Tomorrow, we’ll be gathering in our brother Mark’s home in Delaware to celebrate. We’ll be bringing a couple of dishes to accompany the ones served up by his wife Kate. After Mass, we’ll settle down as a family at the wide, wooden table in the dining room overlooking the small, backyard pond.
If God is good, and I’m sure he will be, a sense of peace will fill the air and good conversation will follow prayer.
The St. Joseph Day recipes that follow are some of our favorites. You won’t find any meat included in the ingredient lists because, even though the feast falls on Saturday this year, we’ll keep the old Lenten custom of feasting the saint with a meatless meal.
But since the culinary traditions of St. Joseph Day make up for the lack of meat with extreme desserts, you will find a favorite recipe for Italian Cream Cake.
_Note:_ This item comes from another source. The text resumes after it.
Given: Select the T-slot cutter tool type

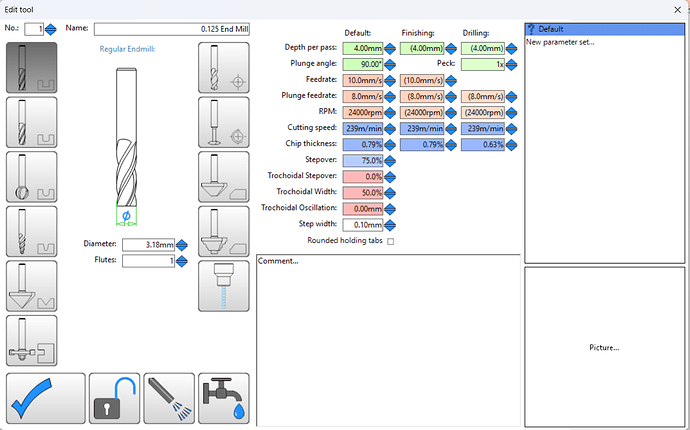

Another favorite recipe is pasta with shrimp and artichoke hearts, an especial favorite of my brother Pete who squirrels jars of artichokes in oil away in the cupboard to snack on. This recipe, though not a traditional one for St. Joseph Day, embodies the elements which are staple foods of the day: pasta; vegetables and seafood. The version here is very easy to prepare and a tasty treat. In honor of St. Joseph, I’ve substituted fresh, home made bread crumbs for the topping instead of grated cheese. Bread crumbs are a St. Joseph Day staple as they symbolize his work as a carpenter.
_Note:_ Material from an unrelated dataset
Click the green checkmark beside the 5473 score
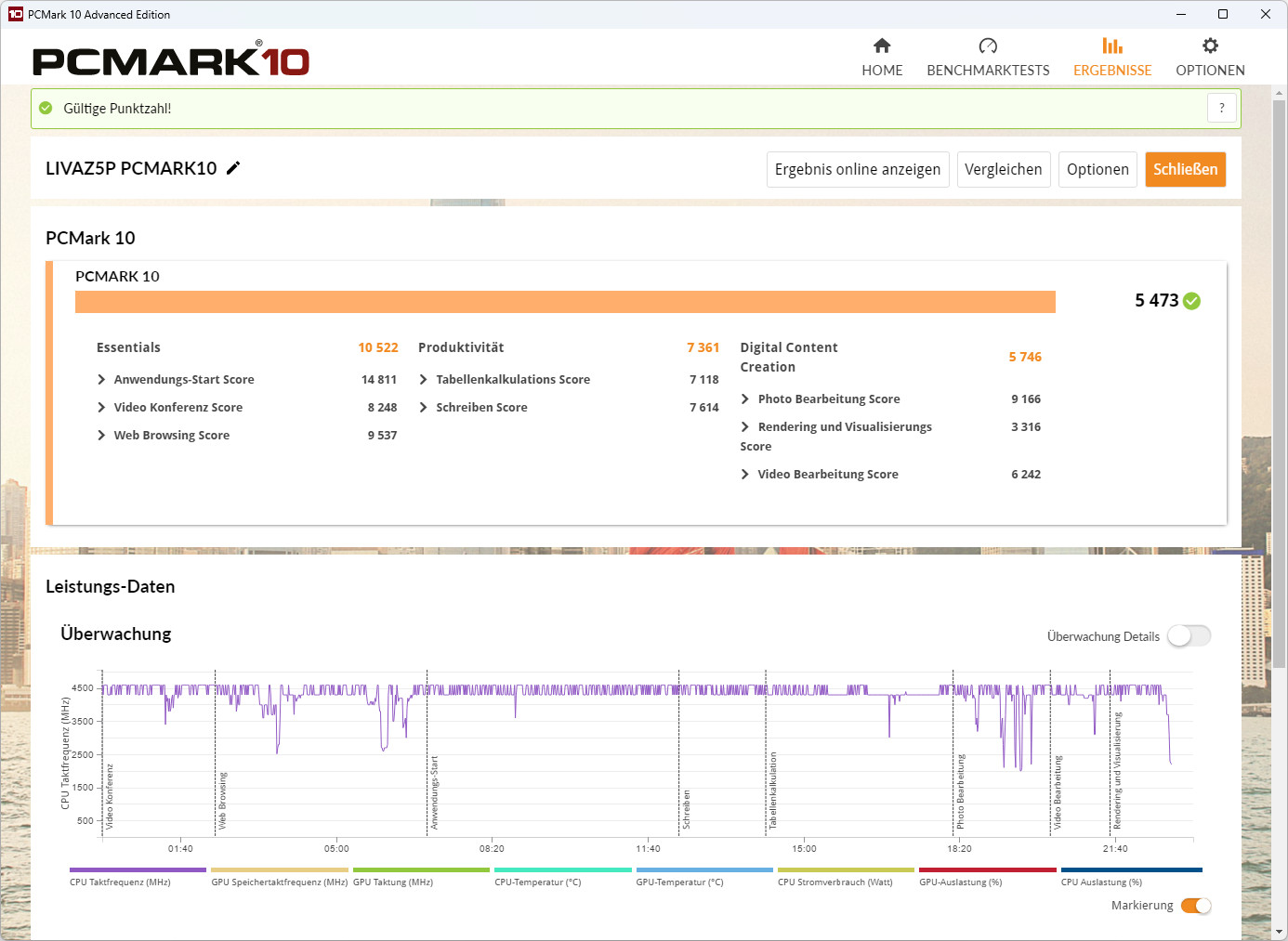 [x=1192, y=301]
Pasta with shrimp and artichoke hearts
Ingredients: 1 tablespoon extra virgin olive oil; 1 medium red onion, sliced thin; 2 cloves garlic, chopped; 2 fresh tomatoes, chopped; salt & pepper; 1 pound peeled, medium shrimp; 1 can artichoke hearts; 1 lb. linguini, cooked according to package directions; fresh, Italian parsley, chopped; Italian style bread crumbs for topping.
Directions: In a large skillet, saute the onion until tender, add the garlic and cook 2 more minutes. Add tomatoes, salt and pepper and heat for 5 minutes. Reduce heat and add the shrimp and simmer until they turn pink. Add the artichokes (and as much of the liquid they come in as you want) and heat through. Then, toss the pasta with the sauce until blended. Garnish and serve with Italian bread.
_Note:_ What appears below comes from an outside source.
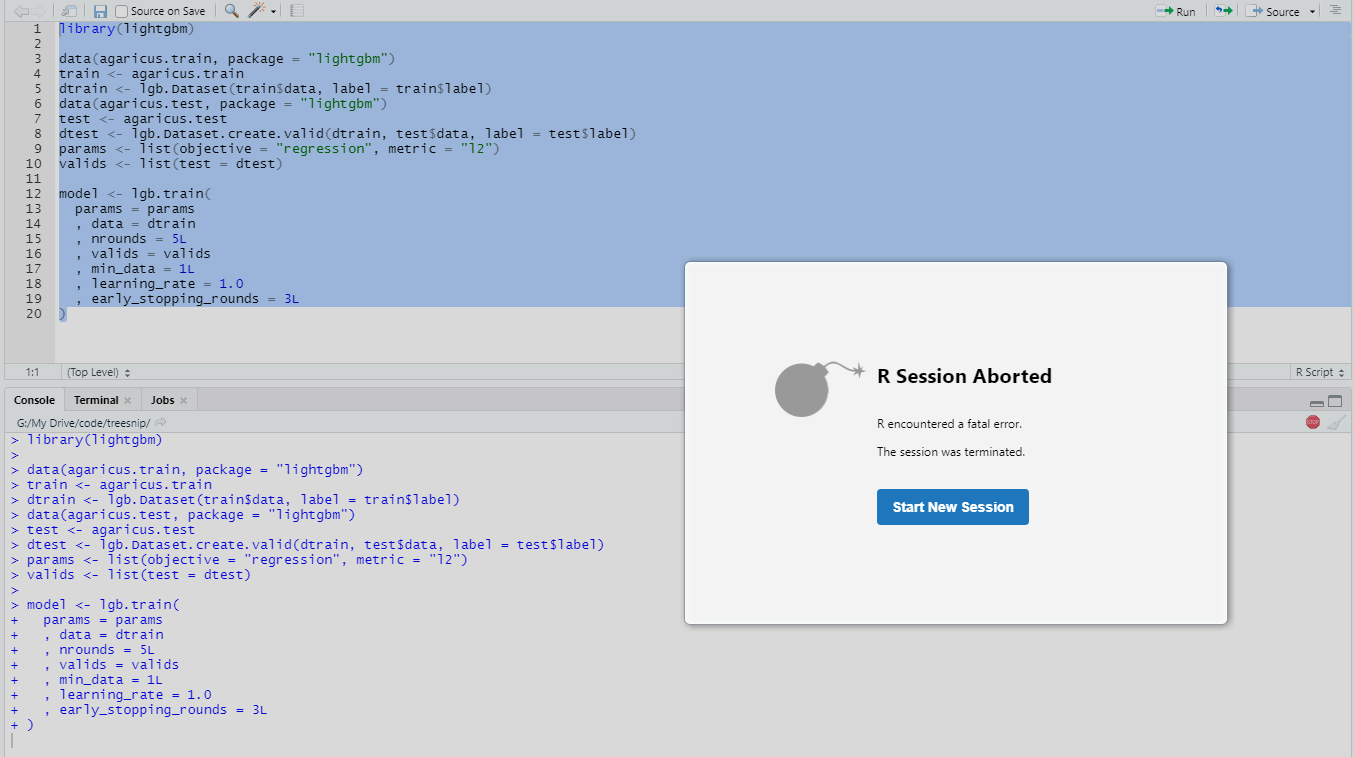Click the compile report notebook icon
Viewport: 1354px width, 757px height.
click(295, 10)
Home Made Bread Crumb Topping
Ingredients: 1 loaf of crusty Italian bread; 2 tablespoons of extra-virgin olive oil.
Directions: Preheat oven to 300 degrees. Cut the bread into cubs and scatter on a baking sheet. Bake for 15 minutes, or until the cubes feel dry on the outside. Remove the bread cubes from the oven and let them cool. then put them in a blender or food processor and blend them into crumbs. In a skillet, heat the oil over medium heat until warm (not bubbling). Add the bread crumbs and stir to coat. Cook, stirring constantly, until the bread crumbs are golden brown and crunchy. I sprinkle in pre-mixed Italian spices such as Mrs. Dash to add a little punch.
Italian Cream Cake
Ingredients for the cake – 1 stick butter, softened; 1/2 cup solid vegetable shortening; 2 cups granulated sugar; 5 eggs, separated; 1 teaspoon baking soda; 1 cup buttermilk; 2 cups all-purpose flour; 1 teaspoon vanilla extract; 1 small can coconut flakes; 3/4 cup peacans, chopped fine.
Ingredients for the frosting – 1 (8-ounce) package cream cheese, softened; 1 stick softened butter; 1 pound confectioners’ sugar; 1 teaspoon vanilla extract; 2 tablespoons frozen orange juice concentrate.
Directions: Preheat the oven to 350 degrees. Grease and flour three 9-inch cake pans. Cream the butter, shortening and sugar together until fluffy. Add the egg yolks and mix well. Stir the soda into the buttermilk. Add flour to the butter mixture alternately with the buttermilk, beginning and ending with flour and mixing well after each addition. Stir in the vanilla, coconut and pecans. Fold in the stiffly beaten egg white. Turn into the prepared pans and bake for 25 minutes.
Cool in the pans for 10 minutes and then remove the cakes, invert them and turn the right side up on a rack to cool before frosting.
Cream the cheese and butter together until throughly mixed. Gradually beat in the remaining ingredients. Spread between the layers of the cooled cake and then frost the top and sides.